Ntozake Shange is the author of "for colored girls who have considered suicide/when the rainbow is enuf," Sassafrass, Cypress & Indigo, and Betsey Brown.


Customer Reviews

Black Is Beautiful5
Published in 1986, Robert Mapplethorpe's BLACK BOOK remains one of my favorite books of photography. Nothing had been published like it previously; nothing comparable has been published since. The book is devoted entirely to shots of black men, some of them naked, some of them not. There are portraits included here as well-- one of my favorites is the stunning portrait of Roedel Middleton on page 70. Some of the images are outrageously beautiful. Many of the models' bodies take on the quality of polished ebony. The four nude photographs of someone named Ajitto in a classical pose-- as are many of the images-- at the beginning of the book are as beautiful as any you will ever see.

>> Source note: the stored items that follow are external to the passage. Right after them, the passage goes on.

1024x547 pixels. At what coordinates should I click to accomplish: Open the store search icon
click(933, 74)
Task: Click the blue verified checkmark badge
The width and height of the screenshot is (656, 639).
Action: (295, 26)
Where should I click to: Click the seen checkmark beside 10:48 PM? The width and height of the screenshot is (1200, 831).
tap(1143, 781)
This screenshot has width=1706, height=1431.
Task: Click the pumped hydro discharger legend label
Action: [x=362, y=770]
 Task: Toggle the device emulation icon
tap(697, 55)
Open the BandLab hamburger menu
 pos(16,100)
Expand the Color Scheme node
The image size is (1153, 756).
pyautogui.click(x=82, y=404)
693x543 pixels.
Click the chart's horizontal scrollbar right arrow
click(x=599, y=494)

It is common knowledge of course now that some of these photographs have been declared obscene (by the likes of Jesse Helms et al.) and racist by some African Americans.(Some of the black men making these allegations, to paraphrase the black poet Don Lee, talk black but sleep white.) According to a less-than-scientific survey by this Caucasian male, there are about 94 photographs included here, only six of them are of body parts-- and I'm not talking here of feet and hands or even behinds here-- 27 are of male nudes with their genitalia exposed, and only in five of them is the model unnamed. Mapplethorpe may well have been a racist, but I fear his critics may have to look elsewhere for proof. An observation or two: his models appear to be willing subjects as no one is tied up or seems to be shot unawares. Secondly, the nature of the male animal of all colors being what it is, there's a good possibility that people having little to offer may have been unwilling to make the sacrifice of giving the viewer the full monty. The artist obviously loved black men and had many black friends as well as lovers. Finally the poet Ntozake Shange has written a beautiful poem as an introduction to this book. Apparently she had no problem with Mapplethorpe's creative vision.

Many of these photographs will last.

Has a great depiction of the male body as it should be seen.5
Mapplethorpe, with his great photographic potenial produced a riviting book that dignifies the male, black body to the next zenith. He was able to capture the very essence of what it is to be a male and to be viewed as "God's" art or creation and not a male "pig." This book demonstrates the power of the camera when the beholder knows what he/she is doing. The images in this book do not apal me, afend me nor do they disgust me. I enjoyed reading and flipping through this book as a ligitimate art reviewer and as a academic scholar.

I Will Purchase This Book4
I will buy this book soon as a private tribute to a dear friend of mine, Jeff Gray, who is one of the models in the book. I remember him showing me the photos which Robert Mapplethorpe had taken of him. At the time, he doubted that they would ever be published. I did see the book later, but didn't purchase, but I was impressed.

When Jeff was lying in bed in a hospital in San Francisco, I called to inform him that the book had indeed been published. He was thrilled to know that he had been immortalized, for he was dying of AIDS. Jeff never saw the book and didn't have anything negative to say about Robert, whom I never met. I still own a pair of leather pants and a vest Jeffrey designed and made for me.